Concern number 2: Wind damage

When the dog’s head sticks out of the window, its ears shake, and the repeated trauma can lead to severe ear flap damage and a condition known as ear flap hematoma – a collection of blood in the ear due to injured blood vessels. The situation is not life-threatening but requires a minor surgical procedure for correction. 

Concern number 3: Falling out

Last but not least, it is not uncommon for dogs to fall out or jump out of driving cars. Depending on the driving speed, this can lead to severe injuries. Even if the dog falls out damage-free, there is still the risk of running away or another car hitting. 


Yes, dogs can see their own reflections in mirrors. To be honest, the history of dogs and mirrors is long and funny. Namely, more often than not, a dog’s first reaction to mirrors is to run away or pick up a quarrel with the opponent. 

However, once they get familiar with mirrors, they no longer find them scary. In fact, dogs can learn to play with the reflection, and in such cases, mirrors can be pretty entertaining. 

The main reason why dogs find mirrors confusing is once again their powerful sense of smell. Namely, when a dog sees its reflection, it basically sees another dog – this is indisputable. The problem is the dog in the mirror is scent-free. Dogs rely on smells, and the lack of scent makes mirrors tricky items. 

Interestingly, many studies have tried to determine whether dogs recognize their reflection or genuinely believe they see another dog. Sadly, no study has provided conclusive results, and we are still in the dark regarding this phenomenon. 

If your dog is intrigued by mirrors and likes to stare, play, or even argue with the reflection, do not try to stop the behavior as it is entirely harmless. However, you need to make sure your dog does not accidentally hurt itself. 

The best way of preventing accidents is to monitor your dog during its mirror-involving playtime. It also helps a lot if the mirror is safely attached and your dog cannot knock it over. 

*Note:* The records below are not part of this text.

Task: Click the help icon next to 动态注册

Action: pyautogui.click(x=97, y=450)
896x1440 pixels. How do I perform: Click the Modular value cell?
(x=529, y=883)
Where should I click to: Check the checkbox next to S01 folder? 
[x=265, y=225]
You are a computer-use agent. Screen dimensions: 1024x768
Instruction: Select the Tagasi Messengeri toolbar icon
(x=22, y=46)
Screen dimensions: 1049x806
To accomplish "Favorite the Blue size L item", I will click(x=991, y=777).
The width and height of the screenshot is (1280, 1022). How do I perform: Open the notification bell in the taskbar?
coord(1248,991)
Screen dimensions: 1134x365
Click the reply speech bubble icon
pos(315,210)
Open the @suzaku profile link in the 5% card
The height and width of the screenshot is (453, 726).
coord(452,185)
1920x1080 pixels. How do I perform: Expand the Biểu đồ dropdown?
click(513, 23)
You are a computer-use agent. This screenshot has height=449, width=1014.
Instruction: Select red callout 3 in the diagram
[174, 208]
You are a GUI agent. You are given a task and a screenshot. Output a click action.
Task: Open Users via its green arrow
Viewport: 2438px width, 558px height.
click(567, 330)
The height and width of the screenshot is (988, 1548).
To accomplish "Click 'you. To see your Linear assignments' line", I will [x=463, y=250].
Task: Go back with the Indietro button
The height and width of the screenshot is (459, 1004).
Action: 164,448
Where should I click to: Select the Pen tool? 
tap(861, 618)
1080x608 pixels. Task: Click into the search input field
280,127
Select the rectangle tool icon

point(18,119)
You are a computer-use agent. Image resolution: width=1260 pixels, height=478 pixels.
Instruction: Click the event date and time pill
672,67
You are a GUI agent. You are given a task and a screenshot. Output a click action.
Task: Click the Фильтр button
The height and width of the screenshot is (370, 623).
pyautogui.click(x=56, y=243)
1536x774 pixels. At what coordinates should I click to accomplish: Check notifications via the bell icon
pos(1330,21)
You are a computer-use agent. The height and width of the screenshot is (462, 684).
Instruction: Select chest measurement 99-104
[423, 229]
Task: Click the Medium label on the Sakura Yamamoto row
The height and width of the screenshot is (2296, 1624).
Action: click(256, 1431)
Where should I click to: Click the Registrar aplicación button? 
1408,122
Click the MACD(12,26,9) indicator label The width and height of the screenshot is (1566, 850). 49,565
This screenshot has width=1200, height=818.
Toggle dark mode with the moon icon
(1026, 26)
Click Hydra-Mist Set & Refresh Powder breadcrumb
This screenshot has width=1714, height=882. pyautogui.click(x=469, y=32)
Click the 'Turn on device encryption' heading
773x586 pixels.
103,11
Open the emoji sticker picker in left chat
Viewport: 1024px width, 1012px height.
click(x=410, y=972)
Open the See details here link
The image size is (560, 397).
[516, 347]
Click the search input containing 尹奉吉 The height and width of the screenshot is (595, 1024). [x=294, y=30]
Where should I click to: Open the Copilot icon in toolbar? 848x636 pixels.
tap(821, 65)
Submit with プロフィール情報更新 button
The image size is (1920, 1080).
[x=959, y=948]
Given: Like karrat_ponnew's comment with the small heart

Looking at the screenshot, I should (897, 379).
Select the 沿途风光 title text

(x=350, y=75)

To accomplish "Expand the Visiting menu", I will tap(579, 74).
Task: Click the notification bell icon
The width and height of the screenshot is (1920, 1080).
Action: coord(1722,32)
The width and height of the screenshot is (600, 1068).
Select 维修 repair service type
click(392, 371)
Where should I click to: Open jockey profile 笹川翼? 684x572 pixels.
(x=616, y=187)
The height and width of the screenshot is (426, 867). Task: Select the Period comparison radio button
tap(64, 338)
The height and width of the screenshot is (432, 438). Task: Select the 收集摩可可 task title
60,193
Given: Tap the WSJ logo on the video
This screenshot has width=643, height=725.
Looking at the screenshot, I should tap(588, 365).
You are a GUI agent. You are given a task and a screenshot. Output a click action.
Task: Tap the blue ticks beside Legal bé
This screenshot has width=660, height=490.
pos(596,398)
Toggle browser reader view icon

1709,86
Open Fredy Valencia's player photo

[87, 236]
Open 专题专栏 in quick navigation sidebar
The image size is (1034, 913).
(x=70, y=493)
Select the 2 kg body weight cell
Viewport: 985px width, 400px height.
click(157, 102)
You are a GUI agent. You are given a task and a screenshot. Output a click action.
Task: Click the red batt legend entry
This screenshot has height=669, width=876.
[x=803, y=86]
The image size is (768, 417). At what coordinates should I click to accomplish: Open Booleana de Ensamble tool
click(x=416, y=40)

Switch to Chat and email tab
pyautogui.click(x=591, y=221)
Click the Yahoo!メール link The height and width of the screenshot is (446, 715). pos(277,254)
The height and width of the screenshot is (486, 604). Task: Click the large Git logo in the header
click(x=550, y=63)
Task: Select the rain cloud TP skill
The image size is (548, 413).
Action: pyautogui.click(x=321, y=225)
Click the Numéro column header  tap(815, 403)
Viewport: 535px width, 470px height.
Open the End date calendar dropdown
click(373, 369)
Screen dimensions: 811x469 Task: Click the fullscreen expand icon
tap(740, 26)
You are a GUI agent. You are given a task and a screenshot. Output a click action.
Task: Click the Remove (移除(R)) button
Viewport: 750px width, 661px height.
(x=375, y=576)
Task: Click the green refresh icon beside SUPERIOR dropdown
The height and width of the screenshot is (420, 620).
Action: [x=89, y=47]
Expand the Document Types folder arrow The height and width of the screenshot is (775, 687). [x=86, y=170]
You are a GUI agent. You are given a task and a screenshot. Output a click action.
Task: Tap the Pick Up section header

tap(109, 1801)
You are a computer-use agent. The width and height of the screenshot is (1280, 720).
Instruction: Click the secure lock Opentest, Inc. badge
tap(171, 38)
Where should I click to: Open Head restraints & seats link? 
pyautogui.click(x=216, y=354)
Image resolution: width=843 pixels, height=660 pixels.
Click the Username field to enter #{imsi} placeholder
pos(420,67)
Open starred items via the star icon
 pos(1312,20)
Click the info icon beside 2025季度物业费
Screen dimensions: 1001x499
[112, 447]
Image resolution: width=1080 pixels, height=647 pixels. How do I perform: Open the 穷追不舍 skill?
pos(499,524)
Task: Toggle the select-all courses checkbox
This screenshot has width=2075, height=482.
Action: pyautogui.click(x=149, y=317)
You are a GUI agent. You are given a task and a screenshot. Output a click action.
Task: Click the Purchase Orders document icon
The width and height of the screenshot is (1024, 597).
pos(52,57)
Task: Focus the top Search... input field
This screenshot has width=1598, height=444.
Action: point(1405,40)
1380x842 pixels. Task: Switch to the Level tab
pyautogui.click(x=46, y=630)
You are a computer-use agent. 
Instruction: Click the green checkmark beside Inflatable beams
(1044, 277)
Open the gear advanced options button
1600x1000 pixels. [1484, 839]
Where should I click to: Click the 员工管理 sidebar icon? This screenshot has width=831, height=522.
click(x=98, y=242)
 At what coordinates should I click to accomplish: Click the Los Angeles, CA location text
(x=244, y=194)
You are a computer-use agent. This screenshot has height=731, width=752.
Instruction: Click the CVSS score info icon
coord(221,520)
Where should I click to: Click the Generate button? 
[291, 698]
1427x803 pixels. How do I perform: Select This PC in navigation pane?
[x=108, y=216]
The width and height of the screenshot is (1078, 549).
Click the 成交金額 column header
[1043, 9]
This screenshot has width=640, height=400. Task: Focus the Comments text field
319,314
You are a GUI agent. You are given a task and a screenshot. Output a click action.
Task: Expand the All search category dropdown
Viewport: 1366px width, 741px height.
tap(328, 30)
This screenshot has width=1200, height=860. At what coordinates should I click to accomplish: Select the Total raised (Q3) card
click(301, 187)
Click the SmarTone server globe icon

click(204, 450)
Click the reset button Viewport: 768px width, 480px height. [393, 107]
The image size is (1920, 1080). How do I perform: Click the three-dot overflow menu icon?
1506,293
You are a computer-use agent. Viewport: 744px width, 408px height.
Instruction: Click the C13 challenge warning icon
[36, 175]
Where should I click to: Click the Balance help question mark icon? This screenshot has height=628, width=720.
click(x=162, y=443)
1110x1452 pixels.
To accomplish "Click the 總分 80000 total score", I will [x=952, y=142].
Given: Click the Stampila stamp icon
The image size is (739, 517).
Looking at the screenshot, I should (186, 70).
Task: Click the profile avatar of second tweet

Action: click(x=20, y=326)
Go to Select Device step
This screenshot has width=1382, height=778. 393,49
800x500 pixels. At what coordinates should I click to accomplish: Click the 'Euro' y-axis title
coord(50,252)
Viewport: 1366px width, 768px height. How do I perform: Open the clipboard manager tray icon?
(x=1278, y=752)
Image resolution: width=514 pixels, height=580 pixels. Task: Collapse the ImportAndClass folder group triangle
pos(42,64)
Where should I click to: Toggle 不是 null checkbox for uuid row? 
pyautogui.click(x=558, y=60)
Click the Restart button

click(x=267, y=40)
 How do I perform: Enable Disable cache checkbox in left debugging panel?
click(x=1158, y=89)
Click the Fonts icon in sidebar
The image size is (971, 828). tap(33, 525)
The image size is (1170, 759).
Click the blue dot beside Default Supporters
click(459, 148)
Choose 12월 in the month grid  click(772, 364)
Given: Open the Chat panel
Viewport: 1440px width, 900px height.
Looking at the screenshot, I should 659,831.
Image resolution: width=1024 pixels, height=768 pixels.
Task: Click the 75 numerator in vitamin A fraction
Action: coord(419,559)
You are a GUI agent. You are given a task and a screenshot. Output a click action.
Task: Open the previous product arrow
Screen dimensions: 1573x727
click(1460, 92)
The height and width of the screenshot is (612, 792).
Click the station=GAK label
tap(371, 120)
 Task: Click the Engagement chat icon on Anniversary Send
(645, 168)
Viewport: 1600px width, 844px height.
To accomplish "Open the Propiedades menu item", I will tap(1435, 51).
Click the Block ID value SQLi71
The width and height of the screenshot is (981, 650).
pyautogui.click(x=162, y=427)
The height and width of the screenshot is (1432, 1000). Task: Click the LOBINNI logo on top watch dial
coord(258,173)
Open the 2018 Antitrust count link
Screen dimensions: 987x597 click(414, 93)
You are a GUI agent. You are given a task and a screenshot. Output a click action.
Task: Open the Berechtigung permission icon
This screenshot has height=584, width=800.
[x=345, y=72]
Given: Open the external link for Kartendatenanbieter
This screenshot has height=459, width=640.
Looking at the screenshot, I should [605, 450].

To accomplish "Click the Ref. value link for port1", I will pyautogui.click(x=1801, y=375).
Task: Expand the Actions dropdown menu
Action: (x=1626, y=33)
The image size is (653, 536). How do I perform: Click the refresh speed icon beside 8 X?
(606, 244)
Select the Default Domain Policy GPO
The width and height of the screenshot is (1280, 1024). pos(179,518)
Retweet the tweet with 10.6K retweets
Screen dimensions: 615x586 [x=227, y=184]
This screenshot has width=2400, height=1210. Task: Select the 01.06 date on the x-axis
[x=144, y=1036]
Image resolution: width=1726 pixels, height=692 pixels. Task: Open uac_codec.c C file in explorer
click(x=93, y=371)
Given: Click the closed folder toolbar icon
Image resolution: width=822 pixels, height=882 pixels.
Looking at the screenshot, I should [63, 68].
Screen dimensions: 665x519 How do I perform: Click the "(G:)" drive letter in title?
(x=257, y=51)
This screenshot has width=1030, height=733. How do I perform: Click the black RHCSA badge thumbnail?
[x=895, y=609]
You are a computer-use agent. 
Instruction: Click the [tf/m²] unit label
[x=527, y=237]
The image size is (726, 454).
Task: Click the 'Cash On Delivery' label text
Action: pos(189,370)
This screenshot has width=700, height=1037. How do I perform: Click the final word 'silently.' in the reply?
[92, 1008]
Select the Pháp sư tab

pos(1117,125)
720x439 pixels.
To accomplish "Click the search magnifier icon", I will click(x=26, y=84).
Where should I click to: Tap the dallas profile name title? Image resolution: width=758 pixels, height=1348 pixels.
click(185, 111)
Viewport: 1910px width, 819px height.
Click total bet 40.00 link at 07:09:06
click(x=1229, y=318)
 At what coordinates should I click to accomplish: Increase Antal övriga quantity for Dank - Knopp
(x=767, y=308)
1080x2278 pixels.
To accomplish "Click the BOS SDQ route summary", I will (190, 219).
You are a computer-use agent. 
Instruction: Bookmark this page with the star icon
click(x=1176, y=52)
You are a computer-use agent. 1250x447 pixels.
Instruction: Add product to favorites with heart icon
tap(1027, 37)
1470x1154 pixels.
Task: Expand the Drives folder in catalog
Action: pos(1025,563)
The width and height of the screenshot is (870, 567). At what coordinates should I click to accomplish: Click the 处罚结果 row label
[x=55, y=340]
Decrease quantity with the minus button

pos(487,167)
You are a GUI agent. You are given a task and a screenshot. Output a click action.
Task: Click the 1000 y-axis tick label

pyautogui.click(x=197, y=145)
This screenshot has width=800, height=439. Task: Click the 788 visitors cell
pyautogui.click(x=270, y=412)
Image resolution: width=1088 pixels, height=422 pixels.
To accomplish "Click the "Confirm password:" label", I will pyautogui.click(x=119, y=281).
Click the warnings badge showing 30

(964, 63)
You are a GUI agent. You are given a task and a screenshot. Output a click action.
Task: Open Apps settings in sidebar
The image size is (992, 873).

This is another common question, and the exciting answer is yes – dogs can see TV screens. In fact, dogs can also react to the images they see on the TV screen. Just like you can get angry when you see a public figure you do not like, your dog can start barking when it sees a cat or a squirrel. 

Basically, dogs react to images on the TV screen the same as they would react in real life. To continue with the cat and squirrel example, if your dog likes these creatures in real life, chances are it will start wagging its tail when they are portrayed on TV.

On the other hand, if it dislikes them, it will start to bark. In fact, some dogs have been known to attack the TV if extremely annoyed by what they see. 


Yes, there is no room for dilemma – dogs can definitely see-through glasses. However, generally speaking, they do not see with the same acuity and sharpness as humans do. 

Luckily, this does not prevent dogs from spending hours watching through windows. In fact, windows are the perfect environmental entertainment for dogs spending most of their time indoors.

If your dog likes to watch out of the window, feel free to encourage the behavior. However, as a responsible dog parent, make sure the windows are safe and do not pose a hazard for your dog.